_Collected data entries_:
══════════════════════════════
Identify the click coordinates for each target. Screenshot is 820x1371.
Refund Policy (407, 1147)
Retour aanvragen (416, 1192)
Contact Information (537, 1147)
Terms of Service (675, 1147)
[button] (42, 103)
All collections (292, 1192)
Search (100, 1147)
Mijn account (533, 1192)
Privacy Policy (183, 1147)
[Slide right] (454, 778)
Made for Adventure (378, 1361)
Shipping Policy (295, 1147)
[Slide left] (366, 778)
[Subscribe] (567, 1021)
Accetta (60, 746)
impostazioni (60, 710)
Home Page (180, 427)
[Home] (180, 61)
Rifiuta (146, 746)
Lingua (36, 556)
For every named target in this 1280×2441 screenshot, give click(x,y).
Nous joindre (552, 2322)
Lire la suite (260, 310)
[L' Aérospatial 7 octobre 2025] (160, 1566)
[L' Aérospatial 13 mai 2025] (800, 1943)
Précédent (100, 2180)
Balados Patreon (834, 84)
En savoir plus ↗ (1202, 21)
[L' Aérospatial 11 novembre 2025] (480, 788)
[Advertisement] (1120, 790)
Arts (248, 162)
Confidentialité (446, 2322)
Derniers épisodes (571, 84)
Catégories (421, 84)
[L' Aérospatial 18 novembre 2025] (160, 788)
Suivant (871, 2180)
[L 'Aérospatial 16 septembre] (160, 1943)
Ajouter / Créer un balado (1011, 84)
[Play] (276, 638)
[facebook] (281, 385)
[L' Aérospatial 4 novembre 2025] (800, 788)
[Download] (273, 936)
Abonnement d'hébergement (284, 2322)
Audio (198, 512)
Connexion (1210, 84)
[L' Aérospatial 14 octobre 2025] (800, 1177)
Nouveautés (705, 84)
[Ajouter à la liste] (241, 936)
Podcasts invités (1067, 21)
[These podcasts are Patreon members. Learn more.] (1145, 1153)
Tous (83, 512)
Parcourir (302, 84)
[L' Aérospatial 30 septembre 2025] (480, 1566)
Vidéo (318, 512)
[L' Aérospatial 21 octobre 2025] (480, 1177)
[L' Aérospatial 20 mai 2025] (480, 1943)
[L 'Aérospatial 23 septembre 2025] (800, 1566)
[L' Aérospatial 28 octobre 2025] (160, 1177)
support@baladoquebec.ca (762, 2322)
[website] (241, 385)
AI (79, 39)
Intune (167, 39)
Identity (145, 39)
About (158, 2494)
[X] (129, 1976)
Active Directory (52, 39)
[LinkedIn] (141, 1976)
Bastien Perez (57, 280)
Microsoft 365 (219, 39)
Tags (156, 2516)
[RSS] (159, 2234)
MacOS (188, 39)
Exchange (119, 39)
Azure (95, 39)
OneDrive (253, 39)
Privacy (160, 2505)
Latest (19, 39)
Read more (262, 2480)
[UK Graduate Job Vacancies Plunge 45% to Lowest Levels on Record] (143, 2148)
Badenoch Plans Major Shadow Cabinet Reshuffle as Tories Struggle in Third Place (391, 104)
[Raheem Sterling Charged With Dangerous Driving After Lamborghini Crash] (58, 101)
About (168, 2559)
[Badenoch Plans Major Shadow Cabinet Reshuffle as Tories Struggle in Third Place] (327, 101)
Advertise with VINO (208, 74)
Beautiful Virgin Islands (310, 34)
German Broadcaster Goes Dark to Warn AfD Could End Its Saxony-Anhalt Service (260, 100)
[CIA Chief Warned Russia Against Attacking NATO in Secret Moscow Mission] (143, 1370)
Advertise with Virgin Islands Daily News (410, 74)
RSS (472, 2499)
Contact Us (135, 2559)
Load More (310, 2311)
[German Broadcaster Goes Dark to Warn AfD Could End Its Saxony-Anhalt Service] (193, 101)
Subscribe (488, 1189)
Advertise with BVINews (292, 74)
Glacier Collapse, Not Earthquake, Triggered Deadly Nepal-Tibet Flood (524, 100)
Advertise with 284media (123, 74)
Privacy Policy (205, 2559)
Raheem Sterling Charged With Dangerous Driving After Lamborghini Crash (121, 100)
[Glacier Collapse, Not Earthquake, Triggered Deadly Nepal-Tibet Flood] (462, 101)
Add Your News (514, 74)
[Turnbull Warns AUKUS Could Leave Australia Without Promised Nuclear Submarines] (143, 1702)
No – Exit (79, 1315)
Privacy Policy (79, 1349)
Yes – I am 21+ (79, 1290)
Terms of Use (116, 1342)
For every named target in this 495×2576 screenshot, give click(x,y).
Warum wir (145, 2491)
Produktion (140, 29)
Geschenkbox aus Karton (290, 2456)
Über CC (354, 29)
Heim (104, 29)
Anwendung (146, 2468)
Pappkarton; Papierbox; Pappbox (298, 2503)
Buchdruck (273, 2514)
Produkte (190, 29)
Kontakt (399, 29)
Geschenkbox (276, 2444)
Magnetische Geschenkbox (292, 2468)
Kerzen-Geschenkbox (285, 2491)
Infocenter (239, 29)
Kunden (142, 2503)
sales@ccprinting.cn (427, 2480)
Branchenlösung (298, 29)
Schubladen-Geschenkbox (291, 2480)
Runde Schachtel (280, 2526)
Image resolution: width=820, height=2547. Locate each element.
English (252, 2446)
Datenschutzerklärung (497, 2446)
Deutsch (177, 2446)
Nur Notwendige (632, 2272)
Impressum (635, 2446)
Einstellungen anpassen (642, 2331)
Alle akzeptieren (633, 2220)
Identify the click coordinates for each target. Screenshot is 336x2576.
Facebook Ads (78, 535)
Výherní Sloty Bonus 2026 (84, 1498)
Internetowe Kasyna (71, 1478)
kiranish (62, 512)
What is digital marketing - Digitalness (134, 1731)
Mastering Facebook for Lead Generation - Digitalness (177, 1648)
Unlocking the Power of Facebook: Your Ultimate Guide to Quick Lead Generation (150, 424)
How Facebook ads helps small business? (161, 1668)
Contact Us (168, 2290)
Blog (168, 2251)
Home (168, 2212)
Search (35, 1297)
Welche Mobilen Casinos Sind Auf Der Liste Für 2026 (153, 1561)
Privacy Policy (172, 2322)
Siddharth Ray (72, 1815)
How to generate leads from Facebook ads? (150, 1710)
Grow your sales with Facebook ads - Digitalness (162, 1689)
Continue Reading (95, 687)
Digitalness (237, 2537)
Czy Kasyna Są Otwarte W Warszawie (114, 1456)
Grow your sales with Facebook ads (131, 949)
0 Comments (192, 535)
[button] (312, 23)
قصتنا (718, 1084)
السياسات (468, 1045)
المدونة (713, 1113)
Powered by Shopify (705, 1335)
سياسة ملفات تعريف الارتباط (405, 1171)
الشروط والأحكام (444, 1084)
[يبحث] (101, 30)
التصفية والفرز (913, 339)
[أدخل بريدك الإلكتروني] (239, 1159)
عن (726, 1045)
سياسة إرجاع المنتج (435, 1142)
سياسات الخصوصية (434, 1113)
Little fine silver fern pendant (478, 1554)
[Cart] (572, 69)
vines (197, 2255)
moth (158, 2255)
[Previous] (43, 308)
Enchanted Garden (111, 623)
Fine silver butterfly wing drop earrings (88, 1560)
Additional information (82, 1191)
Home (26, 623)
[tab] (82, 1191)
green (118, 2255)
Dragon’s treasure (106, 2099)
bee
══════════════════════════════
_WHAT TO PRODUCE_: Pull every line containing the word "Generation" out of the entries above.

_REPLY TO THE TASK_:
Mastering Facebook for Lead Generation - Digitalness (177, 1648)
Unlocking the Power of Facebook: Your Ultimate Guide to Quick Lead Generation (150, 424)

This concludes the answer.